Perhaps the least familiar face on stage was Kelli Rabke, who played the narrator in the 1993 revival of Joseph and The Amazing Technicolor Dreamcoat and fiercely belted out "Jacob and Sons" with sizzling power.Tonya Pinkins displayed supurb vocal dexterity and dynamics in interpreting Duke Ellington and Don George's "I Ain't Got Nothing But The Blues," which she sang in the Harlem version of Twelfth Night called Play On!, and showed why she's one of musical theatre's top dramatic actresses with "Underwater" from Caroline, or Change.
Another outstanding musical theatre actress, Barbara Walsh, sang her Big solo about clinging to parental moments, "Stop, Time," and honored us with a sparklingly wry "The Ladies Who Lunch."
Alice Ripley repeated her Next To Normal highlight, "I Miss The Mountains" and assumed both roles for Side Show's "Who Will Love Me As I Am?"
Elizabeth Stanley seriously steamed up the place while barely moving with an intensely sexual "Fever," which she soloed in Million Dollar Quartet, and them assumed all three roles for Company's Andrew Sisters-styled "You Can Drive A Person Crazy," which helped make the character seem truly bonkers.
Mandy Gonzalez reminded us of both the lows and highs of her career, singing "Total Eclipse of the Heart" from Dance of the Vampires - with the concert's director, Scott Coulter, filling in for Michael Crawford with backup vocals - and "Breathe" from In The Heights.
Matt Cavenaugh contribulted some breathtaking moments as he delicately held those lengthy high notes in West Side Story's "Maria," then kicked back a bit for Urban Cowboy's "It Don't Get Better Than This."
Lindsay Mendez had only one spot in the show, joyously belting Godspell's "Bless The Lord." Perhaps she can do more another time if someone will move her memerable performance from earlier this season in Off-Broadway's Dogfight to Broadway.
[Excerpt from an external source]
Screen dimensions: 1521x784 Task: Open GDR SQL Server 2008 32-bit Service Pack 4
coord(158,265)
Craig Wright certainly isn't the first playwright to open with an attention-grabbing final scene and then flash back to the beginning to show how the characters got there. But what really grabs attention at the beginning of Grace is that the opening/final scene is actually played backwards, with the closing action beginning the play and all subsequent lines and staging moments reversed, only to be done again realistically at the evening's conclusion.The march to that conclusion is a muddy one, however, as Grace touches upon various aspects of faith - in both the spiritual and secular senses - without introducing anything particularly fresh about them.
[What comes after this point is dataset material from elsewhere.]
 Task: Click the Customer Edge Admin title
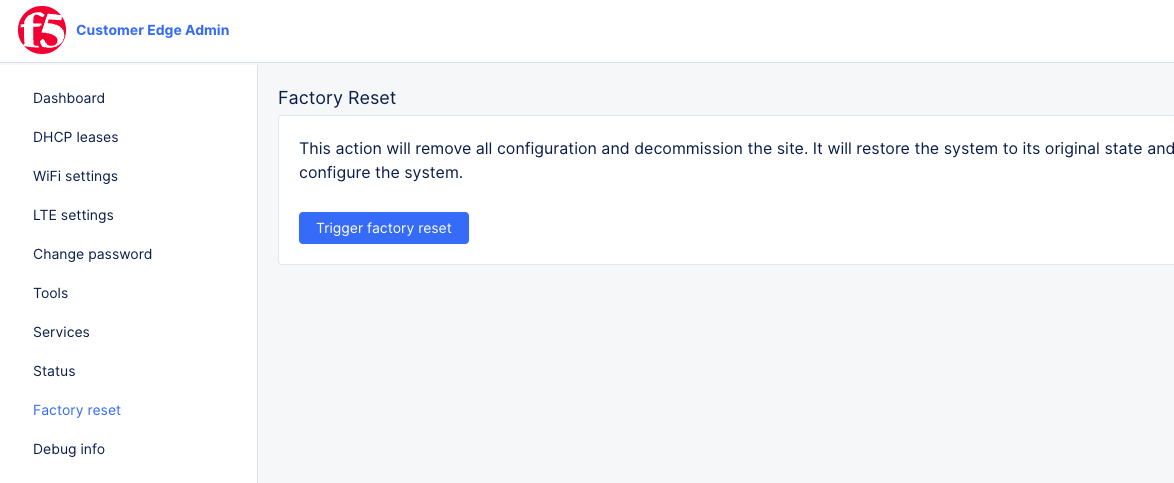(152, 30)
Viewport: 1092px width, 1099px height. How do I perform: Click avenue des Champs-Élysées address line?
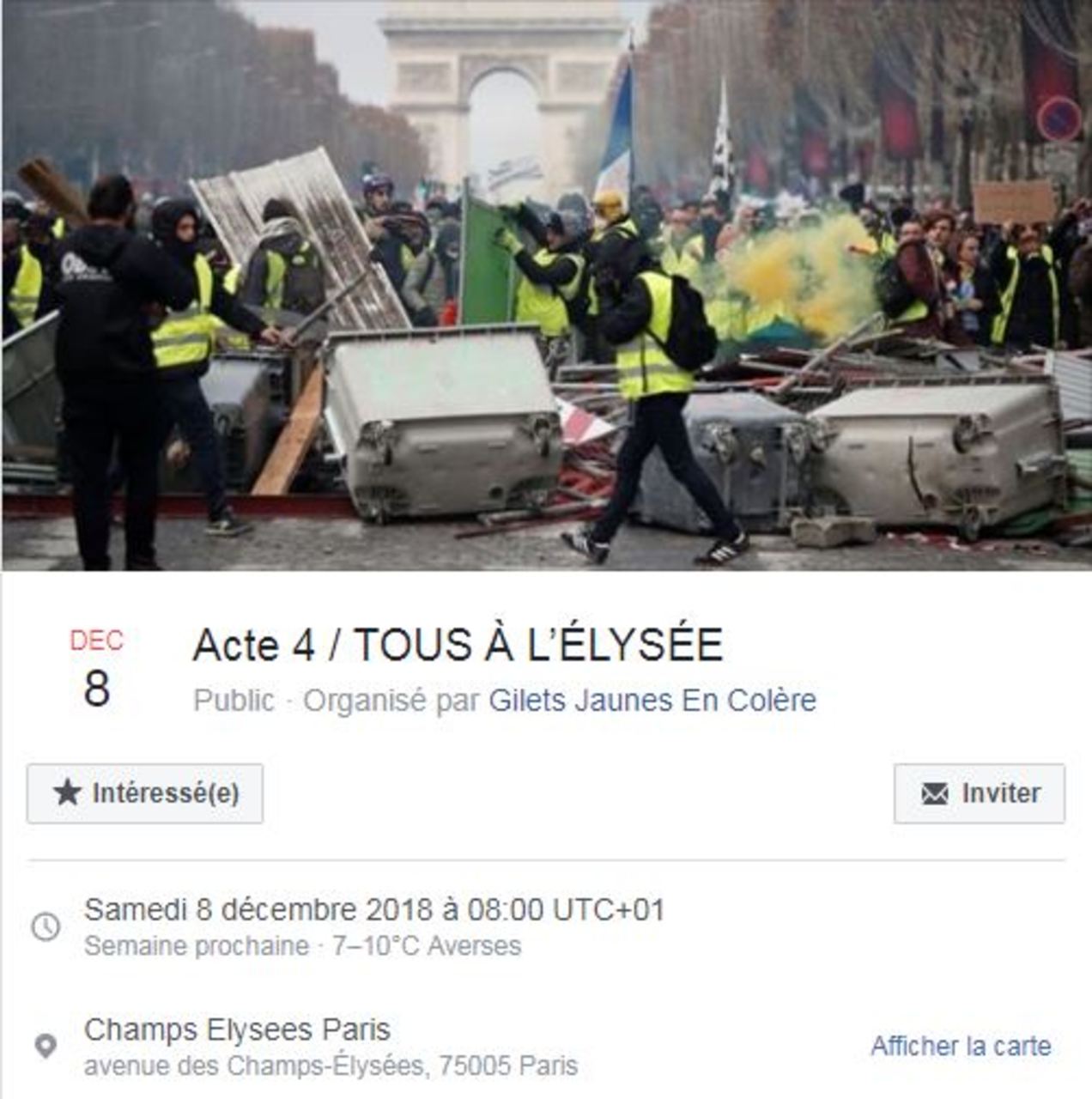pos(331,1066)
Naïve and ambitious Steve (Paul Rudd) and his dutiful wife Sara (Kate Arrington) - both devout Christians - have uprooted from Minnesota to Florida, inspired by promised financial backing for Steve's new business venture, a chain of gospel-themed hotels. Their slogan: Where Would Jesus Stay?
Their reclusive neighbor, Sam (Michael Shannon), is a NASA computer guy whose face was severely disfigured in a car accident that killed his fiancé. Set designer Beowulf Boritt provides a cookie-cutter development condo meant to represent both their homes, which the actors occupy simultaneously. Above them, lighting designer David Weiner's skyscapes are appropriately inspirational.
The cynical Sam has the sharpest lines when first encountering Steve's faith-driven sales pitches, but he opens up emotionally to the lonely Sara. A pair of whimsical breaks are provided by, of all people, Ed Asner, as a Holocaust-surviving atheist exterminator with a cancer-stricken wife.
Director Dexter Bullard's production is certainly competent, as is the quartet of actors, but Grace's hundred minutes of romantic triangle wrapped in theaological discussions is hardly inspired.